WHAT YOU HAVE TO DO
Set out the records below again exactly; skip the images.
====== INPUT MATERIAL
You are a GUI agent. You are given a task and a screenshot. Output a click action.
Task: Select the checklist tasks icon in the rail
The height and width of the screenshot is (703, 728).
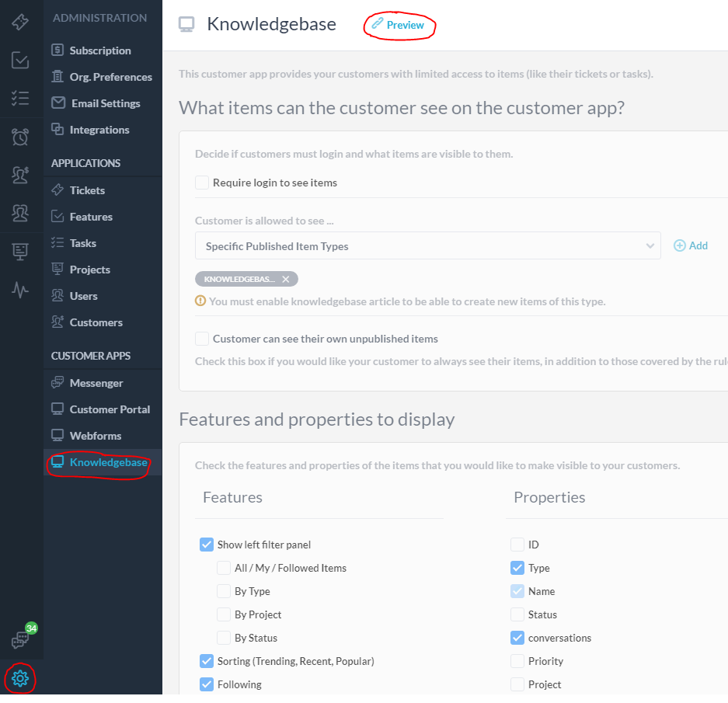(20, 98)
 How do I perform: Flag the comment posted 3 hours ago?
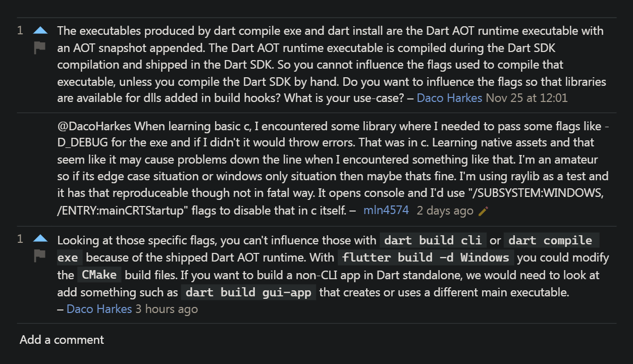40,256
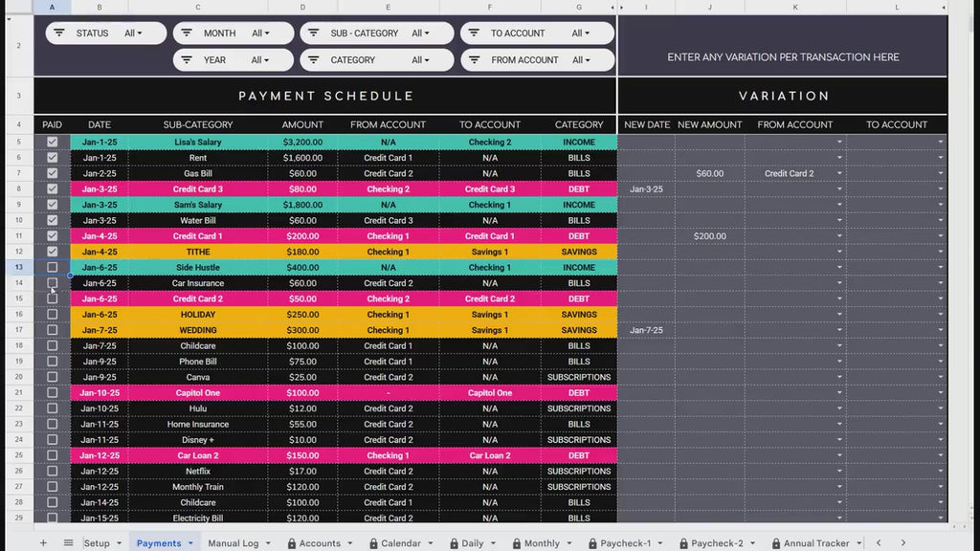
============
EXPECTED ANSWER
You are a GUI agent. You are given a task and a screenshot. Output a click action.
Task: Select the checklist tasks icon in the rail
The height and width of the screenshot is (703, 728).
(20, 98)
 How do I perform: Flag the comment posted 3 hours ago?
40,256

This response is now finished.